SASE, the Society for the Advancement of Socio-Economics (the academic association for economic sociology), is hosting its annual conference in Milan next year, and calling for proposals for mini-conferences as part of the main event.
bq. Up to eight mini-conference themes will be selected for inclusion in the Call for Papers by the program committee, which may also propose themes of its own. Preference will be given to proposals linked to the overarching conference theme, “States in Crisis,” but mini-conferences on other SASE-related themes will also be considered. Proposals for mini-conference themes must be submitted electronically to the members of the program committee by October 1, 2012. All mini-conference proposals should include the name(s) and email addresses of the organizer(s), together with a brief description. As in previous years, each mini-conference will consist of 2 to 6 panels, which will be featured as a separate stream in the program. Each panel will have a discussant, meaning that selected participants must submit a completed paper in advance, by June 1, 2013.

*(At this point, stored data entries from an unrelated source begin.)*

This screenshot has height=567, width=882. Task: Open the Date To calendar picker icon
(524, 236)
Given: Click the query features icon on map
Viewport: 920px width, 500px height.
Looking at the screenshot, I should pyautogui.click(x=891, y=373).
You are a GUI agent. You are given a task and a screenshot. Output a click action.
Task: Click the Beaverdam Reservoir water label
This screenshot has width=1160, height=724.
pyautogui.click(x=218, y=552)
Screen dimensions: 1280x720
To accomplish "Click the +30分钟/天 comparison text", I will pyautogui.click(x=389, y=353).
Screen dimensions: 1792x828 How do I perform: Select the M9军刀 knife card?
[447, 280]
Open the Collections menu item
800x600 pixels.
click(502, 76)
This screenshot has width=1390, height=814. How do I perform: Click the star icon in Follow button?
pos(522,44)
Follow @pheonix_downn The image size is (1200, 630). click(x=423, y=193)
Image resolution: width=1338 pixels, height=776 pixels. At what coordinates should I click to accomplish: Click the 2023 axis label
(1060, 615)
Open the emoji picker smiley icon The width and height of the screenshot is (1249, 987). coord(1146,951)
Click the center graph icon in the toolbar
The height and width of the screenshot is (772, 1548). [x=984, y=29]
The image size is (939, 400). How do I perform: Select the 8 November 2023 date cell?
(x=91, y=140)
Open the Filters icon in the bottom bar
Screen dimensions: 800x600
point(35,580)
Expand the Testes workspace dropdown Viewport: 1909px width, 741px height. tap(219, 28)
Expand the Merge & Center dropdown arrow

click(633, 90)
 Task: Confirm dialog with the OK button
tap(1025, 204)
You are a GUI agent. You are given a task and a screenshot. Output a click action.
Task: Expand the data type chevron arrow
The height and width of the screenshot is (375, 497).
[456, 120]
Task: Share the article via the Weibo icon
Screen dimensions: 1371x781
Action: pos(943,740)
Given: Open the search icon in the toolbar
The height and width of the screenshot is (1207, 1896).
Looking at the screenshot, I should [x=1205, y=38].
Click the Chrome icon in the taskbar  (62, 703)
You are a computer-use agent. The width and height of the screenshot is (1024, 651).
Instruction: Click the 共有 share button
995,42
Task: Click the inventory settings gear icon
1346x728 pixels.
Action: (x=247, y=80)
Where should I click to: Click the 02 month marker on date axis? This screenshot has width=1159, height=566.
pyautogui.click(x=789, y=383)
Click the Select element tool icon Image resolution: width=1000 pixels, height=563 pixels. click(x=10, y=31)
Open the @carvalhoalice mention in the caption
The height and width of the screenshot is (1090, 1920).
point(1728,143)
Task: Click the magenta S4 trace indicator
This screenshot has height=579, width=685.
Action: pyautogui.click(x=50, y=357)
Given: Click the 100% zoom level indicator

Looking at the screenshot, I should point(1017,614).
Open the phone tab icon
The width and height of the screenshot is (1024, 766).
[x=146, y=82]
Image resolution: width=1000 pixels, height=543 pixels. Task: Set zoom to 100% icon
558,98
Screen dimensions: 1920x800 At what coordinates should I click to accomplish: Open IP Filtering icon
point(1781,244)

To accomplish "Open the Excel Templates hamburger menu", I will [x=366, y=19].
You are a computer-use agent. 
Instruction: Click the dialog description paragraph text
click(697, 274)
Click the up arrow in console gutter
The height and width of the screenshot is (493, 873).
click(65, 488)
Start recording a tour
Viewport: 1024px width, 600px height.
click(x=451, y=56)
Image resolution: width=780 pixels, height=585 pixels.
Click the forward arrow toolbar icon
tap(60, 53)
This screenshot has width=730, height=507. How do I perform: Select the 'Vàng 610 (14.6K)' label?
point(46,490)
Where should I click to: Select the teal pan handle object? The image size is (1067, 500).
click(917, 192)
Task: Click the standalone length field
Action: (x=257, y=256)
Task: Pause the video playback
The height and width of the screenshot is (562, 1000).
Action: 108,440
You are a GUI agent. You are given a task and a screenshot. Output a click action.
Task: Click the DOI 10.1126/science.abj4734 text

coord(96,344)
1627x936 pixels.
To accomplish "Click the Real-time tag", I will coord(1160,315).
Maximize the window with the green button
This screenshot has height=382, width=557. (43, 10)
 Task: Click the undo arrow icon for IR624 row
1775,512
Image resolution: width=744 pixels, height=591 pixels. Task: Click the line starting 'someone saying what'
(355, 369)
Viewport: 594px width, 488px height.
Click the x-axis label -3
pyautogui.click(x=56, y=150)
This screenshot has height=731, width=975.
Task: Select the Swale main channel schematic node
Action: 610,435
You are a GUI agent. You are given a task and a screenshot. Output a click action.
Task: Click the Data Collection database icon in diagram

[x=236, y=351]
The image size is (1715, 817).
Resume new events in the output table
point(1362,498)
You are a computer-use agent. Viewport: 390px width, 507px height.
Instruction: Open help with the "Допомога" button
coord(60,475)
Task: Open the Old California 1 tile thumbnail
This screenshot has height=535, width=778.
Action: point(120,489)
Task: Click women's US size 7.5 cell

I have a vested interest here – I’m a member of SASE’s executive board – but it is a pretty good way of getting serious discussion going on a topic or linked set of topics that are too big to deal with in a single panel.
{ 3 comments }
Wonks Anonymous 09.07.12 at 4:32 pm
Is socio-economics practiced by economists or sociologists? The former sounds likely, while the latter would retain their disciplines name as the modified noun in “economic sociology”.
I suppose this might be more relevant for the “Debt” thread, but comments are closed there now. Anyway, I find it interesting that the purer-than-Chicago “Minnesota/freshwater” economist David Andolfatto cites Quiggin and sounds a bit like Graeber here. He also makes the “economists overly simplify social relations” critique, but in service of what some call “demand denialism” (which is not explicit in that post, but is elsewhere on his blog).
Tomas 09.07.12 at 4:41 pm
Is there something wrong with the link? Seems to be calling me “Martha” which I find flattering, but somewhat odd.
Anyway, I am a Phd. student doing research on the how the post 1994 reforms created the financial power structure of state capitalism in China and I am taking a Veblenian perspective on capitalism. Empirically I am looking at the four bank restructuring AMC as a case study of the process. I was wondering if anyone was working on capitalism or finance in China and wanted to set something up?
HP 09.08.12 at 8:05 am
I tried to join SASE, but they refused to pay return postage.